• [Task brief]: State how many lines in the records below contain the word "agent". Nothing else is needed.

____________________

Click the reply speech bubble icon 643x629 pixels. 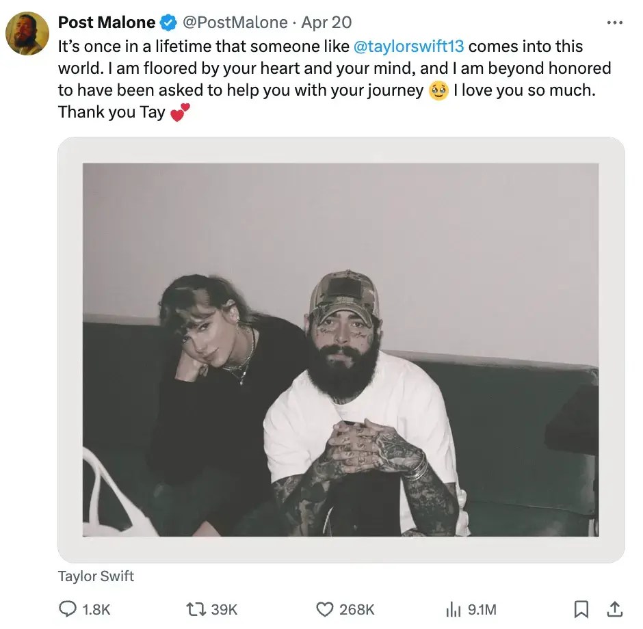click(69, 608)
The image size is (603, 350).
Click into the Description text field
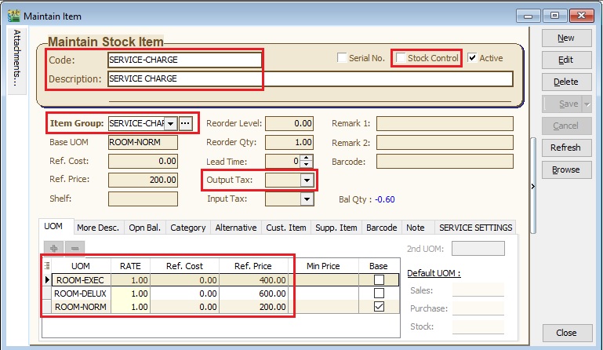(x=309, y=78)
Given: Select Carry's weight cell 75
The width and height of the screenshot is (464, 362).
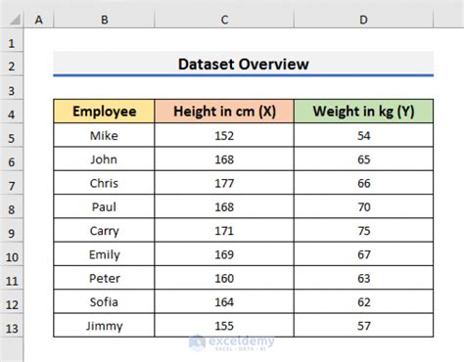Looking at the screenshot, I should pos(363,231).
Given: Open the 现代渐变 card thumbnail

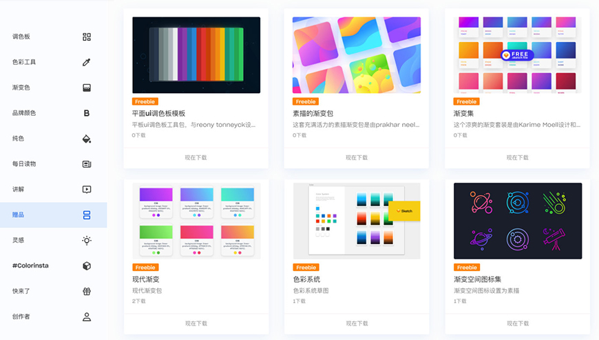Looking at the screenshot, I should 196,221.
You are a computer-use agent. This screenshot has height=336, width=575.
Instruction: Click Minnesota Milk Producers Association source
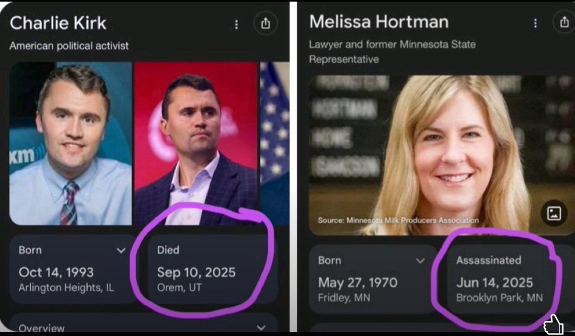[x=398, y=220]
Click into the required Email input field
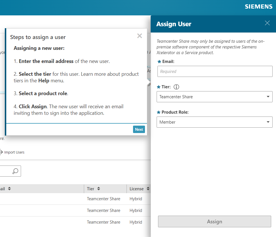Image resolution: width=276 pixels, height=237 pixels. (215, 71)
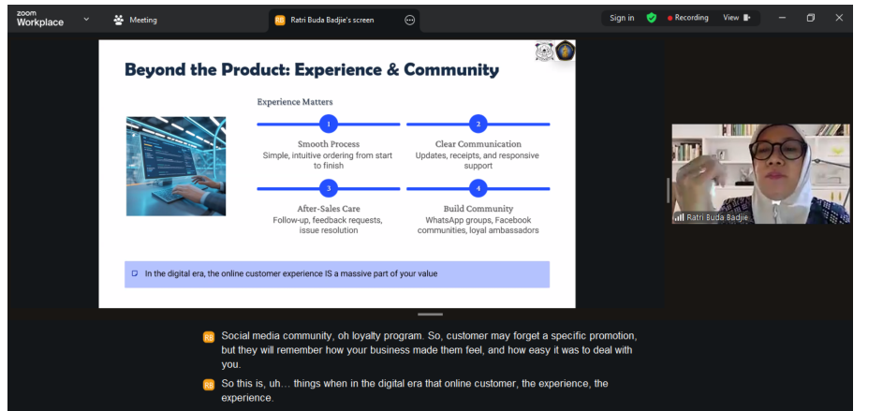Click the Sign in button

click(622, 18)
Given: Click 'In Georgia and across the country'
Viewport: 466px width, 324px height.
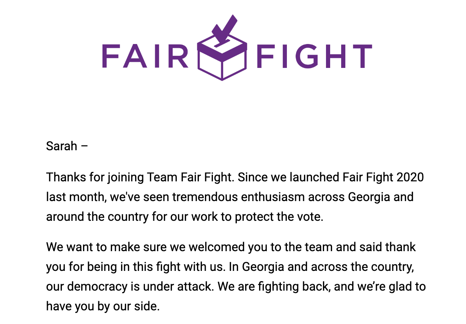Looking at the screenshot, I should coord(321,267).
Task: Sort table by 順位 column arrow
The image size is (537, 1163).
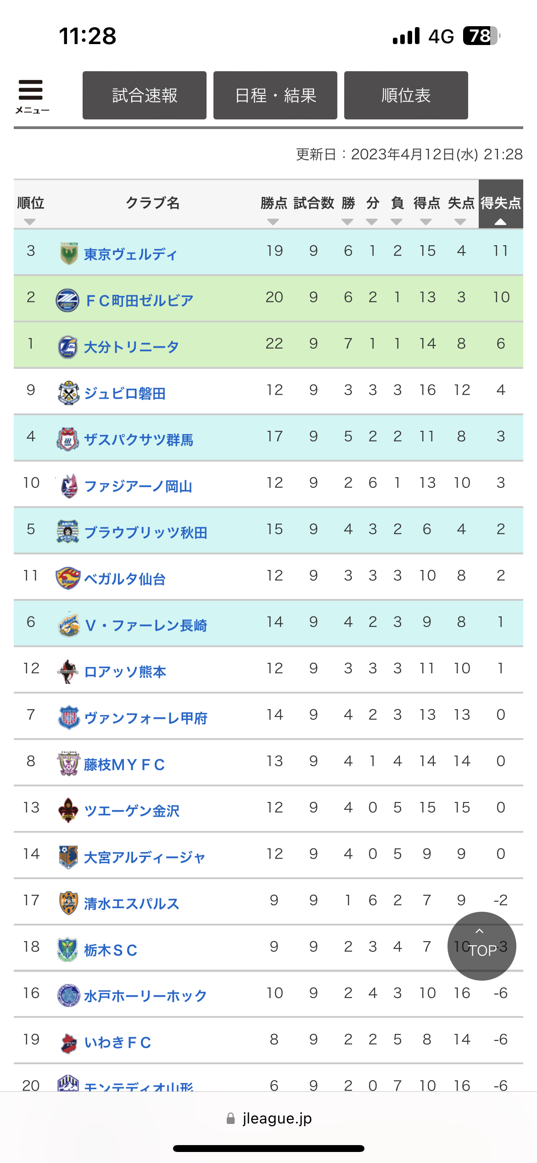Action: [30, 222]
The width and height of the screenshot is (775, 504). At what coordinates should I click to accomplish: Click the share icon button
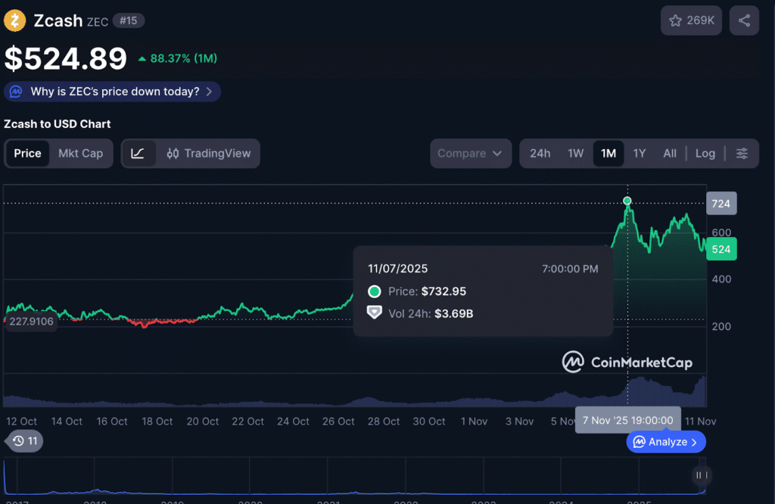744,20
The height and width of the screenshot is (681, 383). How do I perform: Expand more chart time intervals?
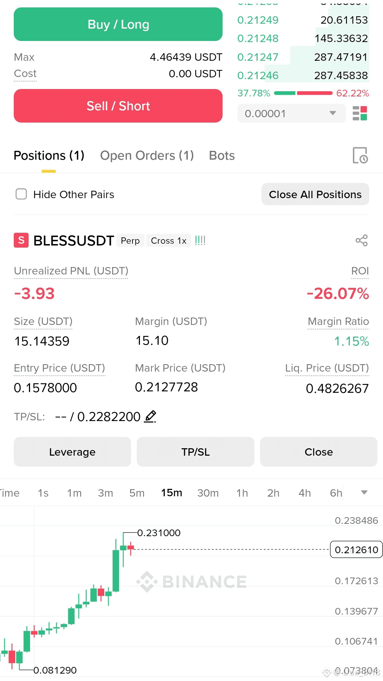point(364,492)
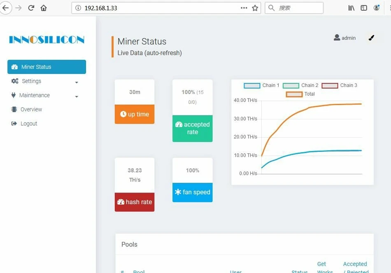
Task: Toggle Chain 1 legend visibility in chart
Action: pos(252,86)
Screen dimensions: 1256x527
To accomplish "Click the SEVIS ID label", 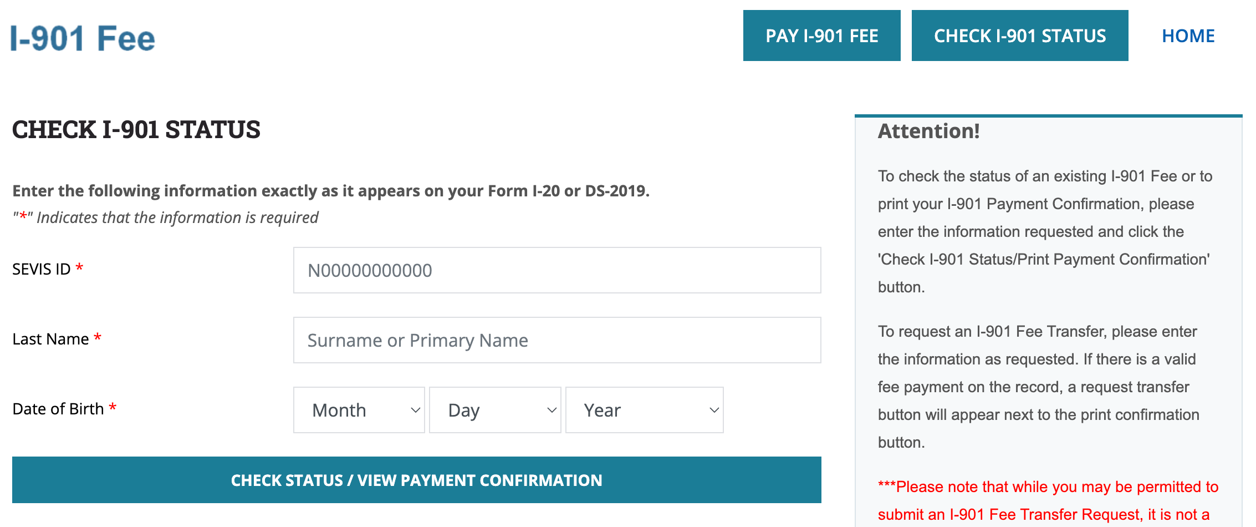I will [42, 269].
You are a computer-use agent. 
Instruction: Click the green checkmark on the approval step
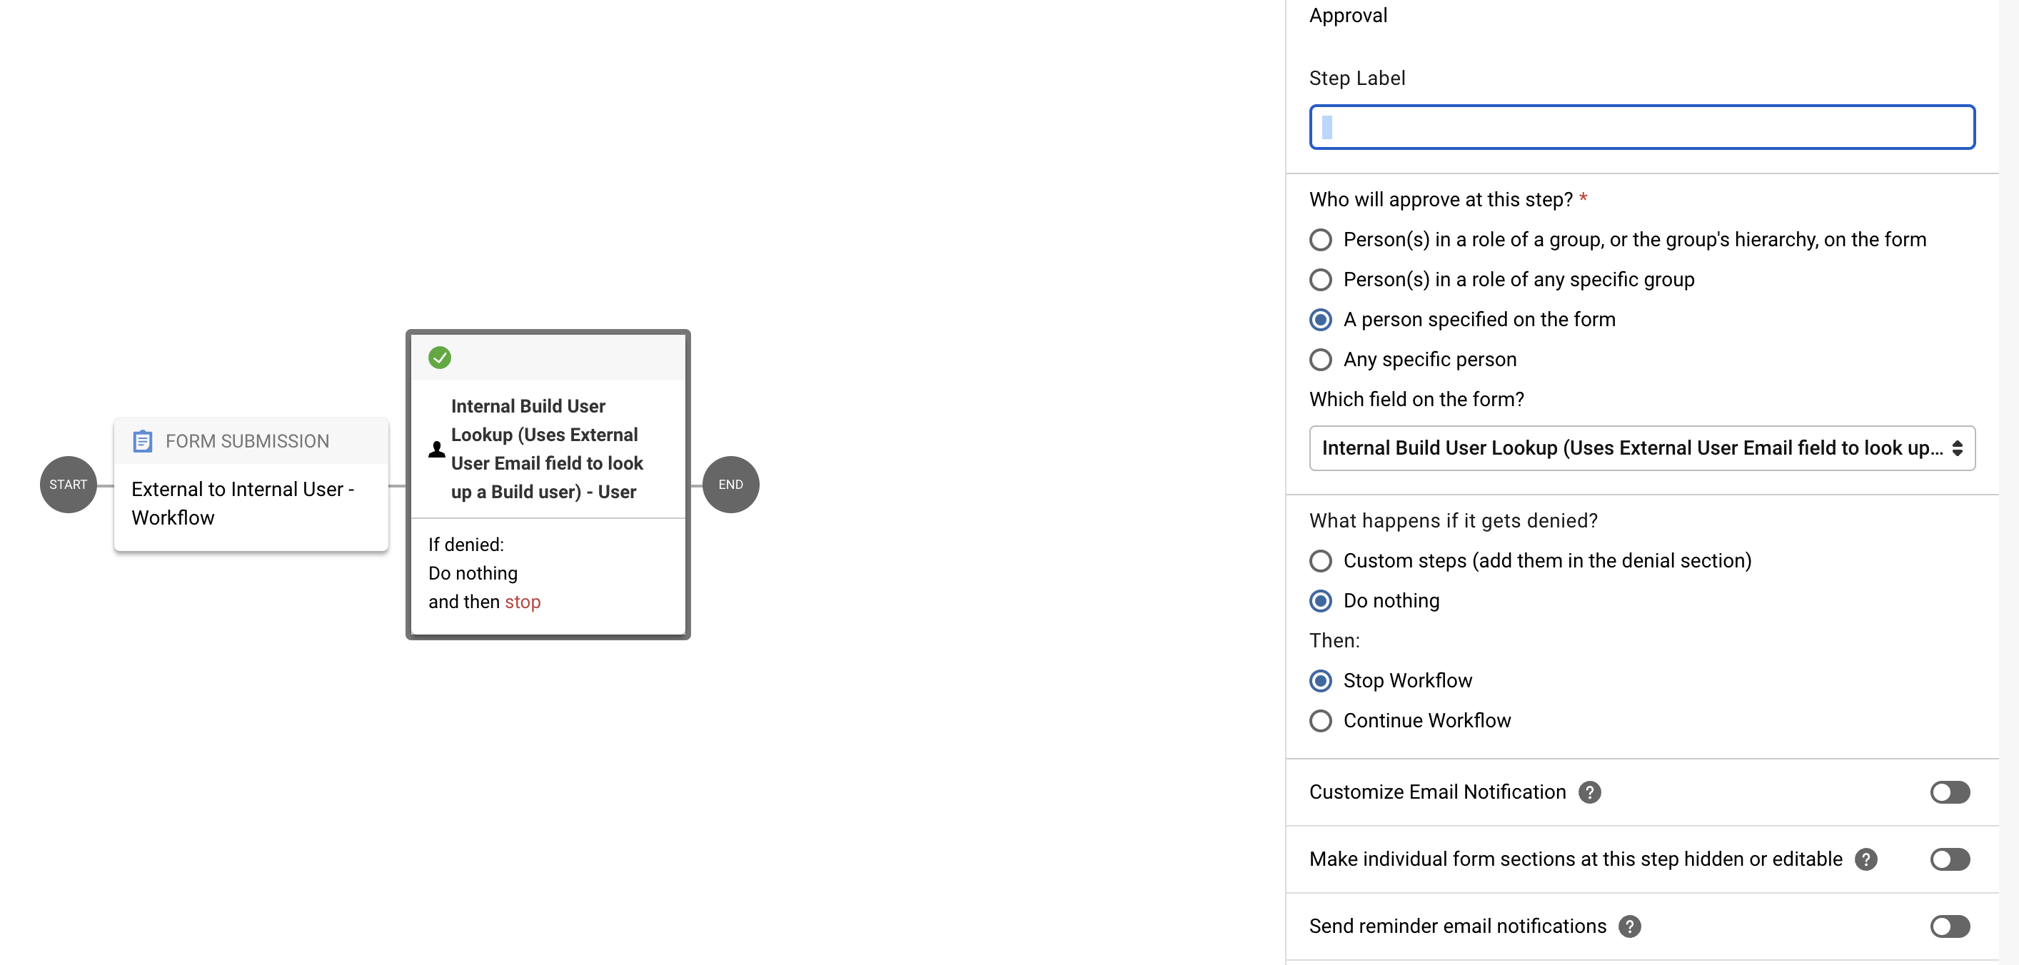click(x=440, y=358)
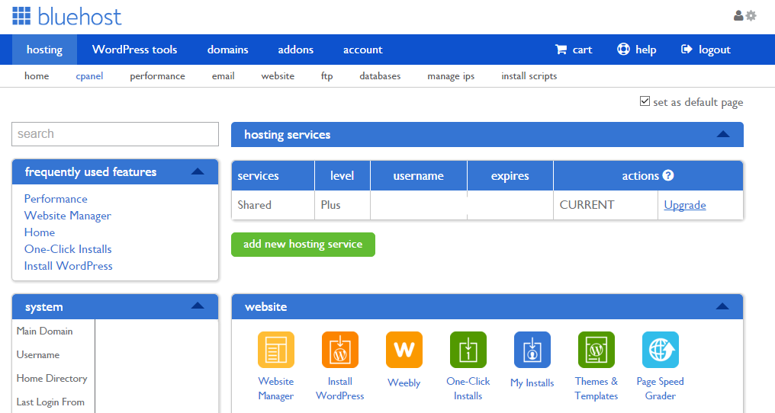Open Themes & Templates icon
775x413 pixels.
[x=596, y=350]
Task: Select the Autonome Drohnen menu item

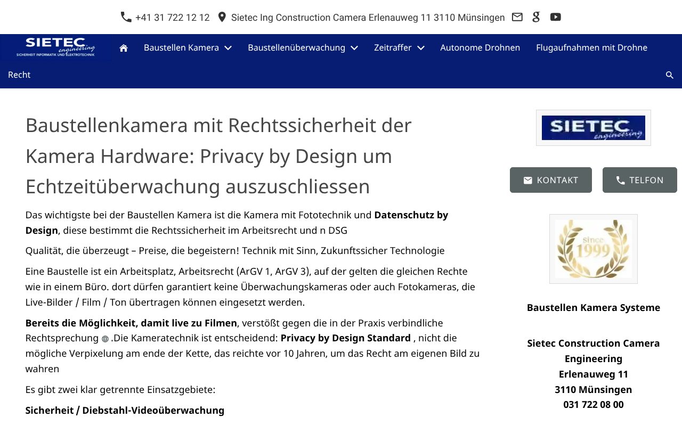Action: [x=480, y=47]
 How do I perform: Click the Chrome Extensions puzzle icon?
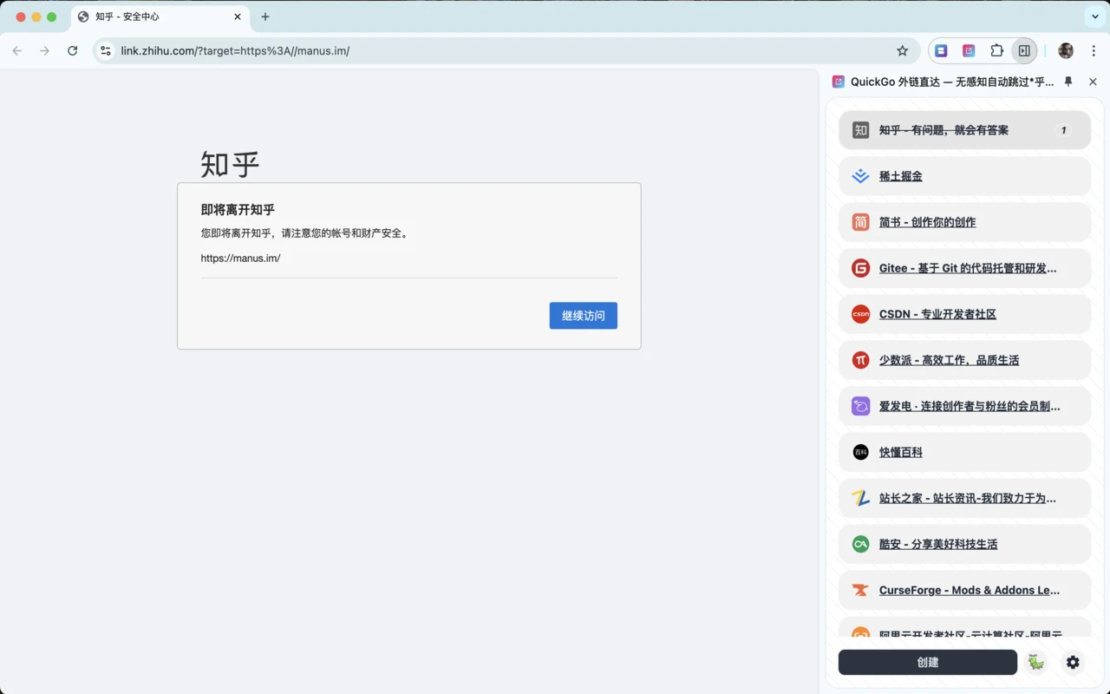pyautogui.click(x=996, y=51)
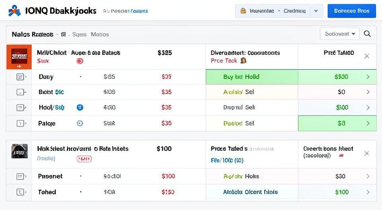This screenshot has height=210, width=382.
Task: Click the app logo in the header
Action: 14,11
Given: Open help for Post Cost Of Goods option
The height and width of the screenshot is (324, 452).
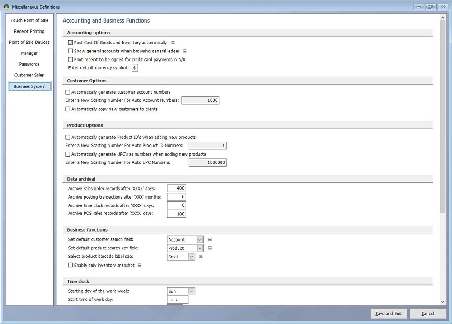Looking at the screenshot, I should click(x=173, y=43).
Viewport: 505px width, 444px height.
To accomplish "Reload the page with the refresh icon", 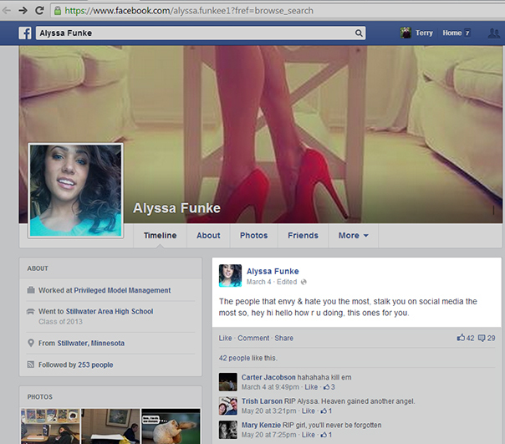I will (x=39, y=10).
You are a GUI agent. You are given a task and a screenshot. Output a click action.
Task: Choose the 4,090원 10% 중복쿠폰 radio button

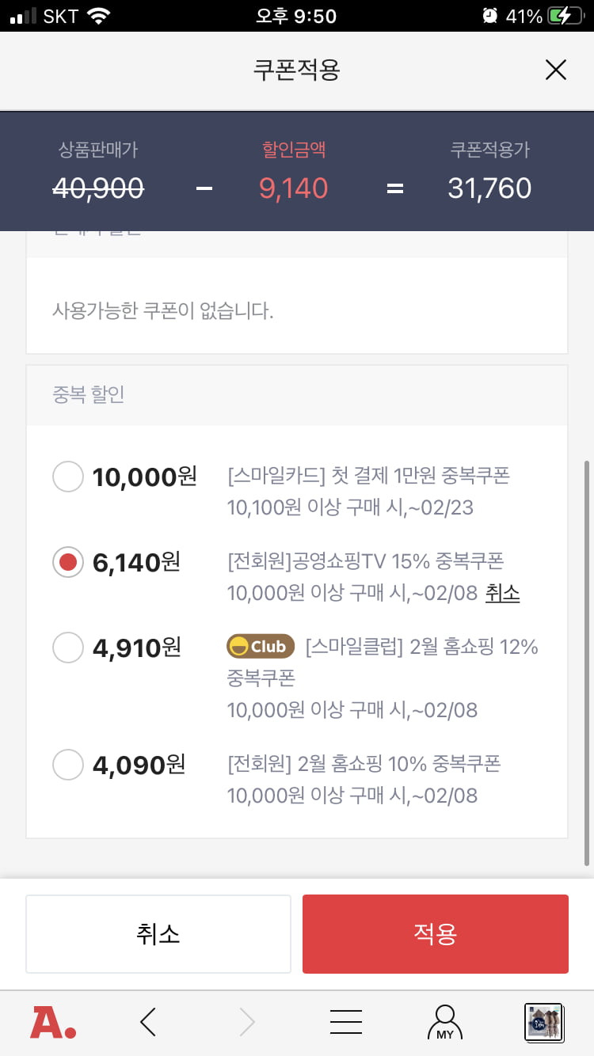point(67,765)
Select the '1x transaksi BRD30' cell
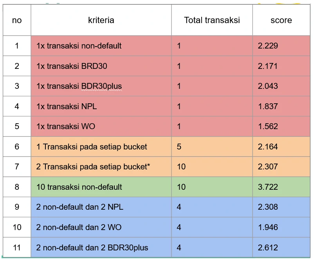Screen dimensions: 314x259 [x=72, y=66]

____________________

• [Response to this task]: 3